### Data shown
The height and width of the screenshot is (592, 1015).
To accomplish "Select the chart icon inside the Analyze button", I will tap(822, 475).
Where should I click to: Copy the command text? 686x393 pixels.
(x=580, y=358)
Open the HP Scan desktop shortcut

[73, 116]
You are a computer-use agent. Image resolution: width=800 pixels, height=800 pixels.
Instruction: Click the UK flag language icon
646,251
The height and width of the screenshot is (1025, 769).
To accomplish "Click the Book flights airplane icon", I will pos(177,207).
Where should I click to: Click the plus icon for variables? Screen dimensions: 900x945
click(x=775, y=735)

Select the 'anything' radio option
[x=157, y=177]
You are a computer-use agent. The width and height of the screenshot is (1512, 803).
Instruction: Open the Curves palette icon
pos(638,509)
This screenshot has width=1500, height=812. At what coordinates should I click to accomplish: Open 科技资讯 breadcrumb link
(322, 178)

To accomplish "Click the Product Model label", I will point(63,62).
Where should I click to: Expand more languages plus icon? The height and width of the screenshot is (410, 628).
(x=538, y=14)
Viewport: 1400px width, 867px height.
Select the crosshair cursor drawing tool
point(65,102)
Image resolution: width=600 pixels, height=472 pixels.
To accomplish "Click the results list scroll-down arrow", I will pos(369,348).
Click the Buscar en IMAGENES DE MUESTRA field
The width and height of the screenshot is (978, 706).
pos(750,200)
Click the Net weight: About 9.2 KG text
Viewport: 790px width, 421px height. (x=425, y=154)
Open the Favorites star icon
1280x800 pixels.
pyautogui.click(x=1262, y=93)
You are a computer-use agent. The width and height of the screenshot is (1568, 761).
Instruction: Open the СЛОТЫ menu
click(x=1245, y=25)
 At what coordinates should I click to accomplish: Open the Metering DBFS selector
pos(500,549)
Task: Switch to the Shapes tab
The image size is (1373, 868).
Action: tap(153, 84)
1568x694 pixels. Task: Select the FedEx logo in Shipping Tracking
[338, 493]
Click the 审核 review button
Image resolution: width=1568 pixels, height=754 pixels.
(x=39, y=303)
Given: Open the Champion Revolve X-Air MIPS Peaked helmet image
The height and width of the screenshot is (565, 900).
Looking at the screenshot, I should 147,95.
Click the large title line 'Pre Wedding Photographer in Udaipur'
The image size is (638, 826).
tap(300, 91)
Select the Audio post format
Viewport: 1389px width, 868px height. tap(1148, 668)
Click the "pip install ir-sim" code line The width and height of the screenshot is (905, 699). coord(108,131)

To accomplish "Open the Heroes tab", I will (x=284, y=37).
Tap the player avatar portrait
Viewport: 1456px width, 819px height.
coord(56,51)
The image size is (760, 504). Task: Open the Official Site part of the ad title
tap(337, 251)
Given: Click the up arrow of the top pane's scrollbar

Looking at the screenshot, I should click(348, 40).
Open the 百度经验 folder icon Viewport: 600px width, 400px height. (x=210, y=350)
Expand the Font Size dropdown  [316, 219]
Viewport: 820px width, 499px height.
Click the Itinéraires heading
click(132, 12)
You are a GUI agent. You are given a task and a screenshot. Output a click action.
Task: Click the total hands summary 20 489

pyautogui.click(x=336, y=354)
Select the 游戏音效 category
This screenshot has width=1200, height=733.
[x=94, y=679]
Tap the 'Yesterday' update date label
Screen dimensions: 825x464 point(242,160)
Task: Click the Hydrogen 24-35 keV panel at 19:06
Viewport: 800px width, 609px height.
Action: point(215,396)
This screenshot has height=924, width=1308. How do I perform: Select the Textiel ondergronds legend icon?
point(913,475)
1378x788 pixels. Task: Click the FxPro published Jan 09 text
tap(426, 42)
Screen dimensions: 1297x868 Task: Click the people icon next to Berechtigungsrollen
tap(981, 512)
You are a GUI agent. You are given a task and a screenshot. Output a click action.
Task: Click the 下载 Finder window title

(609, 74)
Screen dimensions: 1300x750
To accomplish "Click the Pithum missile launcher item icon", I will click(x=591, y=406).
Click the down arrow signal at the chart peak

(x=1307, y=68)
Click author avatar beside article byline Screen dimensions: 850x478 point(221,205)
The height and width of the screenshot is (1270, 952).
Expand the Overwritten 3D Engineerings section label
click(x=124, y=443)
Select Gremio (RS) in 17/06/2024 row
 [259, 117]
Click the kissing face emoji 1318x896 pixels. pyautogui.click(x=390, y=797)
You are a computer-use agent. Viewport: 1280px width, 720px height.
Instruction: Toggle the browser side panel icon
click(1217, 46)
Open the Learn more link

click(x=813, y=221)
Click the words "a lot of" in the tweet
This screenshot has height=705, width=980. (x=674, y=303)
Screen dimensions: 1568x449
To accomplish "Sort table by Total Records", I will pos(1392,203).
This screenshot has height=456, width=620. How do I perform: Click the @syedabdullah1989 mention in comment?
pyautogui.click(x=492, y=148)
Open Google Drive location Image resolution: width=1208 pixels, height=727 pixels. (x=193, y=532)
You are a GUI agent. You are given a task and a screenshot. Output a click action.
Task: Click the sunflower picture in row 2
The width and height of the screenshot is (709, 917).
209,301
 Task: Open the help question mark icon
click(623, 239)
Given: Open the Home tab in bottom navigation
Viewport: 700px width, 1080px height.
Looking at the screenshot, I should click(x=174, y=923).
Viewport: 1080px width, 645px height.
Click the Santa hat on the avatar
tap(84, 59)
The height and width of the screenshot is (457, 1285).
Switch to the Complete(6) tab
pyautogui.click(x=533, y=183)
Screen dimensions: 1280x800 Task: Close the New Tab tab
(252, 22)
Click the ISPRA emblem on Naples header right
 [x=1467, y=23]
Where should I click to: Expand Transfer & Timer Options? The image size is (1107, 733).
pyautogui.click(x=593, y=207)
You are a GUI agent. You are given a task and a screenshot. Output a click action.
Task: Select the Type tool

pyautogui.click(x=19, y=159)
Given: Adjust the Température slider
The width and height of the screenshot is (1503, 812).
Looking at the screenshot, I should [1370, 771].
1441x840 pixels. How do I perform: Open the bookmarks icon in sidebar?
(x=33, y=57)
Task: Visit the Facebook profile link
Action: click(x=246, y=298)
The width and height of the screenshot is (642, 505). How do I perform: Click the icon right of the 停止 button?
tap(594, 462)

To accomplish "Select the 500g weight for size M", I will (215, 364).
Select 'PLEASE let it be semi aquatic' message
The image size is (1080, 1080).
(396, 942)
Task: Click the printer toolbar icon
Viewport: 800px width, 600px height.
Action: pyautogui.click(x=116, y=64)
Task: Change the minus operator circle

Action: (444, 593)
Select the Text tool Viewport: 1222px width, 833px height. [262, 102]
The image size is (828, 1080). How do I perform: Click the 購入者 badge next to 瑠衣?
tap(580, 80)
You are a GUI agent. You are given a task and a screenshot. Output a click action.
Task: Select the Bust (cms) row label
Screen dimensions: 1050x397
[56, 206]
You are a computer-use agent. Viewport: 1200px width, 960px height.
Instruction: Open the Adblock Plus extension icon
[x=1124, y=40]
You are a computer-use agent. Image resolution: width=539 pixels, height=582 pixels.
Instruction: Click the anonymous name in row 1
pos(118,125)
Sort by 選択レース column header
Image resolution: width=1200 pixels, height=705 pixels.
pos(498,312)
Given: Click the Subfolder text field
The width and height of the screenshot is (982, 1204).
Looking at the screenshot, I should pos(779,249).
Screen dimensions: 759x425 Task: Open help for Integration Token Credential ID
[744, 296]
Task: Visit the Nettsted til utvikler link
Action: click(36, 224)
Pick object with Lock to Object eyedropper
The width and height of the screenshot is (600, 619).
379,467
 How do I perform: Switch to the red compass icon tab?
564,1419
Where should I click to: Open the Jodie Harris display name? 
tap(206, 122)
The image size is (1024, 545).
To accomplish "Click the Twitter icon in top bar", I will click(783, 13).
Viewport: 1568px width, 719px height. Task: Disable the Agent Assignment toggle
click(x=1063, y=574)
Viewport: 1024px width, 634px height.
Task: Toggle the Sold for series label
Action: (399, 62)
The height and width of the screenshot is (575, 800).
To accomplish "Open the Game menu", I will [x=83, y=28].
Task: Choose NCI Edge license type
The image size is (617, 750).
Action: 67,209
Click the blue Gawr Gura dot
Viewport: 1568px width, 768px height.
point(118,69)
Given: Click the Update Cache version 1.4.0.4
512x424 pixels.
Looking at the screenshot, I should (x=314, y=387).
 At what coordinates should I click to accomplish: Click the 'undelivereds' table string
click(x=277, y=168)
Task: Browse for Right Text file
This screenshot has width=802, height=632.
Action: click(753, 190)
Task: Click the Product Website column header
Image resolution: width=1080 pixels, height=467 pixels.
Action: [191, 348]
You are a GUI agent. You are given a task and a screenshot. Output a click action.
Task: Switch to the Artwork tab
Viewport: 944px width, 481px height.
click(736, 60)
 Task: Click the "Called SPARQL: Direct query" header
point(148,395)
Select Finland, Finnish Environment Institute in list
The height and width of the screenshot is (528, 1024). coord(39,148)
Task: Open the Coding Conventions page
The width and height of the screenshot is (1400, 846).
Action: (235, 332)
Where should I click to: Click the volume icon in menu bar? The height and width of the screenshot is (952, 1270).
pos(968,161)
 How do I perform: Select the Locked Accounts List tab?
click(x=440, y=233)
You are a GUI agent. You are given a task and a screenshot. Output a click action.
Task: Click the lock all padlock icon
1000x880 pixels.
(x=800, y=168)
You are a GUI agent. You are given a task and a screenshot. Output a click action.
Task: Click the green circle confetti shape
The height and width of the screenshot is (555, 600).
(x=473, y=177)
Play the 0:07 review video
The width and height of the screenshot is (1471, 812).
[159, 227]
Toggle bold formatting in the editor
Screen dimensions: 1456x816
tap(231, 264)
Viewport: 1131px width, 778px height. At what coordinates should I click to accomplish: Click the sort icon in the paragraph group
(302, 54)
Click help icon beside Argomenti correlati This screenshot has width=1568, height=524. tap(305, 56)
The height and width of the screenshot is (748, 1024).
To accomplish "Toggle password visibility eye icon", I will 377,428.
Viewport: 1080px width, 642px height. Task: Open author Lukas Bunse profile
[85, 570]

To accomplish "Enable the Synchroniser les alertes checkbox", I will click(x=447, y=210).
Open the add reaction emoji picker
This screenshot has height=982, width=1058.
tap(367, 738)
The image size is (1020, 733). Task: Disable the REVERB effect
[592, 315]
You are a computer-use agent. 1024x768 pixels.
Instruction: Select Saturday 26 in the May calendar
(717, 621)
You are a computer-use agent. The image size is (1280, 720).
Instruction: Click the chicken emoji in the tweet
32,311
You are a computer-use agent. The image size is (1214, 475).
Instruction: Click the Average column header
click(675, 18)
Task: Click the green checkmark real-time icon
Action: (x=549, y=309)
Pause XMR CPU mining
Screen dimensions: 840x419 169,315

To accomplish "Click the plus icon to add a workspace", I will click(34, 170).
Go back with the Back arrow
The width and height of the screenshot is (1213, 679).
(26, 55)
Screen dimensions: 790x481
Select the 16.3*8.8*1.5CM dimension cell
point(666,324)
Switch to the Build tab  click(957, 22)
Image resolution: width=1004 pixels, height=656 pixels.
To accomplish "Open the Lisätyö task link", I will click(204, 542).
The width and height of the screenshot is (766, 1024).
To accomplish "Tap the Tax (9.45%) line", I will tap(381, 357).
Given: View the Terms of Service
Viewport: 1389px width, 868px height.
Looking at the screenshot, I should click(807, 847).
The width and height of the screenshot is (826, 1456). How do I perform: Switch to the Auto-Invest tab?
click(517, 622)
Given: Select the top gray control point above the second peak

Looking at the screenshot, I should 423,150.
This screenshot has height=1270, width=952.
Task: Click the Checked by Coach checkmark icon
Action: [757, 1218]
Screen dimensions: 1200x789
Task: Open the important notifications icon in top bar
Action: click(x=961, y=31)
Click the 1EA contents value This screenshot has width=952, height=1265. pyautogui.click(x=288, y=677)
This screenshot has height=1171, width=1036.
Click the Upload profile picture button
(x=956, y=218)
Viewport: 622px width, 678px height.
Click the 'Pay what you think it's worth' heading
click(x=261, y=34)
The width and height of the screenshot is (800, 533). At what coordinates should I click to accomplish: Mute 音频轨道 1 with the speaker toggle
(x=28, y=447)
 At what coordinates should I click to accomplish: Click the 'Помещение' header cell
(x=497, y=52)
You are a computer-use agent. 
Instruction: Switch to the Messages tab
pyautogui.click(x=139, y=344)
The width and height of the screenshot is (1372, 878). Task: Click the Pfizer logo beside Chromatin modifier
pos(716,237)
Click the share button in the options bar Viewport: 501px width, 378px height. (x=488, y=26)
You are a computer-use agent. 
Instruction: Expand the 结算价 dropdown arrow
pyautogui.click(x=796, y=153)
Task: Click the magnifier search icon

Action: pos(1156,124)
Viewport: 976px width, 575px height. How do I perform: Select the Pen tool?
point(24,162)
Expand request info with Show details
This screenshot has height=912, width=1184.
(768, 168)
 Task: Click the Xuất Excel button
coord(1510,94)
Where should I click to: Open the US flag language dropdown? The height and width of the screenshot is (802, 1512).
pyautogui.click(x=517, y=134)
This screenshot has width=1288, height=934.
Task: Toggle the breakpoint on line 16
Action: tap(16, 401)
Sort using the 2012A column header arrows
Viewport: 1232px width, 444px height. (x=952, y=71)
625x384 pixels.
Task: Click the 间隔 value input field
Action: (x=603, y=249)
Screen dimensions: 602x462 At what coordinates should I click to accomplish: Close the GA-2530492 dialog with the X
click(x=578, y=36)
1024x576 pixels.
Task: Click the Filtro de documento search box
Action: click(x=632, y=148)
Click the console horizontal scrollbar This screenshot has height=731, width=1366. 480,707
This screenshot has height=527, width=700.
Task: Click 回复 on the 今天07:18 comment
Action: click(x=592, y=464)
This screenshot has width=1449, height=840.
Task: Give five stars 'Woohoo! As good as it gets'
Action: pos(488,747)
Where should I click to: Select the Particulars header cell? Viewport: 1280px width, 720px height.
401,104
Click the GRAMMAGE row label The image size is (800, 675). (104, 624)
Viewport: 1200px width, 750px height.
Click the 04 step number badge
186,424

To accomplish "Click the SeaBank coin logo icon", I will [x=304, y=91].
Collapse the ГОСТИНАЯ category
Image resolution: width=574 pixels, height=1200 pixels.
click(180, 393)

### Brief
Within the entries, find all lines holding "Product" and copy each one.

### Completed exercise
To accomplish "Click the Product Model label", I will point(63,62).
Task: Click the Product Website column header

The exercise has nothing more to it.